====== Data to process

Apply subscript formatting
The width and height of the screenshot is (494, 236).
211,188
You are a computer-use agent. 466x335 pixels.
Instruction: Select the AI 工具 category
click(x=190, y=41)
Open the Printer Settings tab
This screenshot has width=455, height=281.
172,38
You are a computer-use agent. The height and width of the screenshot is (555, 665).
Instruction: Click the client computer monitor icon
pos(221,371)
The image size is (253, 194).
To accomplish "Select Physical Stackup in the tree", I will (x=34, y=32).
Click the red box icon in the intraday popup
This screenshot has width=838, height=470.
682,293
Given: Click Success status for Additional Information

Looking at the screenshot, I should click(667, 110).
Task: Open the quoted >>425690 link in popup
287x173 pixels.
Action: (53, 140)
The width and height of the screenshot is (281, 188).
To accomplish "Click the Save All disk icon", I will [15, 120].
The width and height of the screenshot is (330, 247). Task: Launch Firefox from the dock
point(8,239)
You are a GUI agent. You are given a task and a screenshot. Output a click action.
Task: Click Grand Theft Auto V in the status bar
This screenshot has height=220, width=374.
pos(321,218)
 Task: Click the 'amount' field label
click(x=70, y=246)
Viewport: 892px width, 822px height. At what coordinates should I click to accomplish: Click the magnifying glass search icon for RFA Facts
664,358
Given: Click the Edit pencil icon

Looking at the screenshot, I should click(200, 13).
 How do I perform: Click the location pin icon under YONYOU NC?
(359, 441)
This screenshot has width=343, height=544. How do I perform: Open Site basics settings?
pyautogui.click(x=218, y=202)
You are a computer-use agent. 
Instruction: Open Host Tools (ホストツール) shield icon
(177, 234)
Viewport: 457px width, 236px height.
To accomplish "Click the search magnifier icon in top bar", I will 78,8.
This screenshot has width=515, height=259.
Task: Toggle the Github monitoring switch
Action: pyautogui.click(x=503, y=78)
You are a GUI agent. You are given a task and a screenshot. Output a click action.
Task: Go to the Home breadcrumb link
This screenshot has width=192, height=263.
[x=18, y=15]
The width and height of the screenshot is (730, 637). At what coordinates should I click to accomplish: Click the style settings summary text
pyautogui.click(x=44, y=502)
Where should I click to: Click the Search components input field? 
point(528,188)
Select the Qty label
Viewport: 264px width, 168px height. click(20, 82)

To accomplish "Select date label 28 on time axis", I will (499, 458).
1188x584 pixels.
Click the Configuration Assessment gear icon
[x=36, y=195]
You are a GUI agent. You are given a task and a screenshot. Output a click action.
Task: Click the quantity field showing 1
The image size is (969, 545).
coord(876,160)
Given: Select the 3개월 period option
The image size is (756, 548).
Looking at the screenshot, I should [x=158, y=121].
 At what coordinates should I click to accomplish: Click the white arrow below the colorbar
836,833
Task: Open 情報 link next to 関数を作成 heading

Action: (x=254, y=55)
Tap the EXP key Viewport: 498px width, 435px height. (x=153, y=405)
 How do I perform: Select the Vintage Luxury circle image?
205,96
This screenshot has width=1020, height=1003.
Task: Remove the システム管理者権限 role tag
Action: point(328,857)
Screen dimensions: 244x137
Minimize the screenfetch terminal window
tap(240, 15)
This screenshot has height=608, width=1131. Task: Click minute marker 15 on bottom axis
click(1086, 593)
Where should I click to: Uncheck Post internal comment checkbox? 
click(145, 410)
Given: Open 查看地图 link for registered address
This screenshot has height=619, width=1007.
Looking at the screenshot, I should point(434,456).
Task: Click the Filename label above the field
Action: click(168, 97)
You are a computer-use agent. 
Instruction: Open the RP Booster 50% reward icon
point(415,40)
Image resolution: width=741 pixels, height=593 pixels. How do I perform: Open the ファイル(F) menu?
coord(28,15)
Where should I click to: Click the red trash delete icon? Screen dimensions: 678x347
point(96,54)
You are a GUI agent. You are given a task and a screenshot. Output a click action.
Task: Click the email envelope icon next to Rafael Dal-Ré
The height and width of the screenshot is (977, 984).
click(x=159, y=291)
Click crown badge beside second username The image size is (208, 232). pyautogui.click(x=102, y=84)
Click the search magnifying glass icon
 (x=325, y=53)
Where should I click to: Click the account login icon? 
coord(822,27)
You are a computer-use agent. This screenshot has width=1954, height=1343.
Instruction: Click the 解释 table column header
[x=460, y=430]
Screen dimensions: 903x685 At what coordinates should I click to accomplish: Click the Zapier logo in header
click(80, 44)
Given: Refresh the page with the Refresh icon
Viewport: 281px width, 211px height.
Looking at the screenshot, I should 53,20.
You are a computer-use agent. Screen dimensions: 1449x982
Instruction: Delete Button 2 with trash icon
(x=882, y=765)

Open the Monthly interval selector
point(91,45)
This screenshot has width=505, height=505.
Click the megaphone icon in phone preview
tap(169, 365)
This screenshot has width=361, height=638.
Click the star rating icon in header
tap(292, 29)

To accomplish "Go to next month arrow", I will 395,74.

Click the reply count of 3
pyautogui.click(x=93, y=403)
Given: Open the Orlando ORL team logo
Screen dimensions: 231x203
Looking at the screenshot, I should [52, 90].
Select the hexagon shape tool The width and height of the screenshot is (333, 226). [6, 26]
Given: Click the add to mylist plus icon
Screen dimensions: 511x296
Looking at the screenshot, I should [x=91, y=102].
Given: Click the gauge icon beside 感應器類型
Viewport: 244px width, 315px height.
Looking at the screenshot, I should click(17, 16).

============

From the items above, pull out every line that contains the string "perform", treating uppercase and lowercase as different.

 How do I perform: Click the location pin icon under YONYOU NC?
This screenshot has width=343, height=544. How do I perform: Open Site basics settings?
 How do I perform: Select the Vintage Luxury circle image?
Image resolution: width=741 pixels, height=593 pixels. How do I perform: Open the ファイル(F) menu?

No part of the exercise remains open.